Bev let out a sharp laugh and entered the stall, sitting on the bench as Richie began to strip. “This makes up for the lost memory of you in your undies at the quarry.”

Richie snorted and nodded his head. “Just replace the tighty-whities with blue Fruit Of The Loom briefs and it’s like we never left.”

Bev shook her head, smiling at his antics. “So what is the extra stuff with Eddie you’re not telling me?”

Richie fumbled over a pants leg before getting his foot through properly, keeping his head lowered to hide the blush rising on his cheeks. “Right. Um. Basically, I think. I think we almost kissed,” he said the last part in such a rush, he was surprised Bev heard it.

“Oh shit! Really?” Bev shouted, and Richie shushed her furiously, finger over lip and everything. She pursed her lips before saying at a normal volume, “Sorry. Continue.”

Richie sighed. “Yes, really. We’ve had several moments, actually, and every time it’s so fucking electric and—and _hot_ , okay?”

Bev let out an interested ‘ _ooo_ ’ noise, wiggling in her seat excitedly. 
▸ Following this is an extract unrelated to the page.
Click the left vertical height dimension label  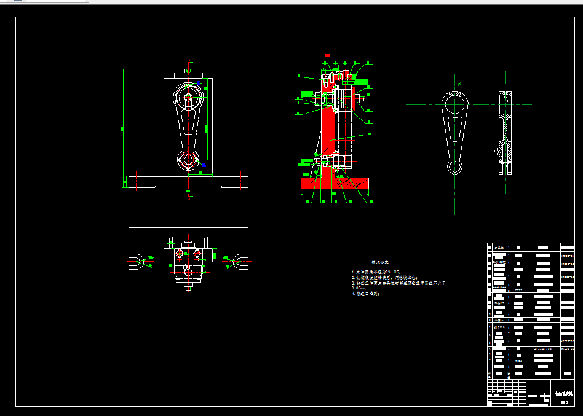(122, 128)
“It was hot and, and intimate and...what if that’s all it is for him?” Richie said, slowing his movements as he got deeper into thought. “I mean, he just divorced his wife, Bev. What—what if I’m just some kind of heat-of-the-moment, mid-life-crisis experiment, or whatever? What if we kiss and then he decides that was enough gay activity for one lifetime and marries some super hot model actress and—”

“Rich, you’re spiraling,” Bev interrupted him, and he turned to stare at her, red Hawaiian button up only half shrugged onto his shoulders. “Take a breath. Good. Now, listen to me.”
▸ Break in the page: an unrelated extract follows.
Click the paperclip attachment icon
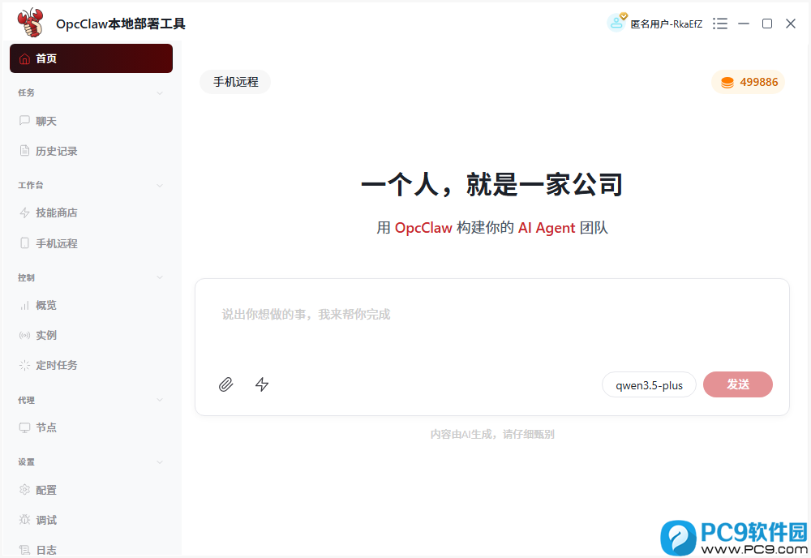Image resolution: width=811 pixels, height=558 pixels. 226,384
Richie sighed, letting the tension bleed out of his shoulders, allowing himself to calm down and listen.

Bev smiled kindly, “Give the guy some credit, will you? And at least talk to him before you decide his own feelings for him. Can you do that?”

Richie blinked, thinking it over in his head. So much could go wrong. But, he supposed, the opposite is true as well. If he is very, very lucky, perhaps a lot could go right.

“Just think about what I said, yeah?” Bev said.

Richie nodded, throwing on a ridiculous Voice to disguise the unbridled fear building in his chest. “Can do, Beverly, my dear.”

✢

When Richie walks into the apartment with hands filled with bags of clothes, he’s surprised to see Eddie cooking. 

“Shit, Eds, what is that? It smells delicious,” Richie said, dropping the bags to the floor.

“Put those somewhere where you won’t trip over them, you fucking animal,” Eddie said, wiping down his hands on the baby blue apron he’s wearing ( _cute_ ). 

Richie scoffed, snatching up the bags again to sit them on the coffee table in the living room. He returns quickly to stand at Eddie’s side, holding his hands out. Eddie gives him a look.

“Can you even cook?”

“I can make a mean mac n cheese, but that’s about as far as my culinary skills take me,” Richie said. “But it’s fine, just teach me.”

Eddie huffs, handing him a baking sheet with shrimp layered evenly across the surface. “Put this in the fridge, then you can help me prep the risotto.”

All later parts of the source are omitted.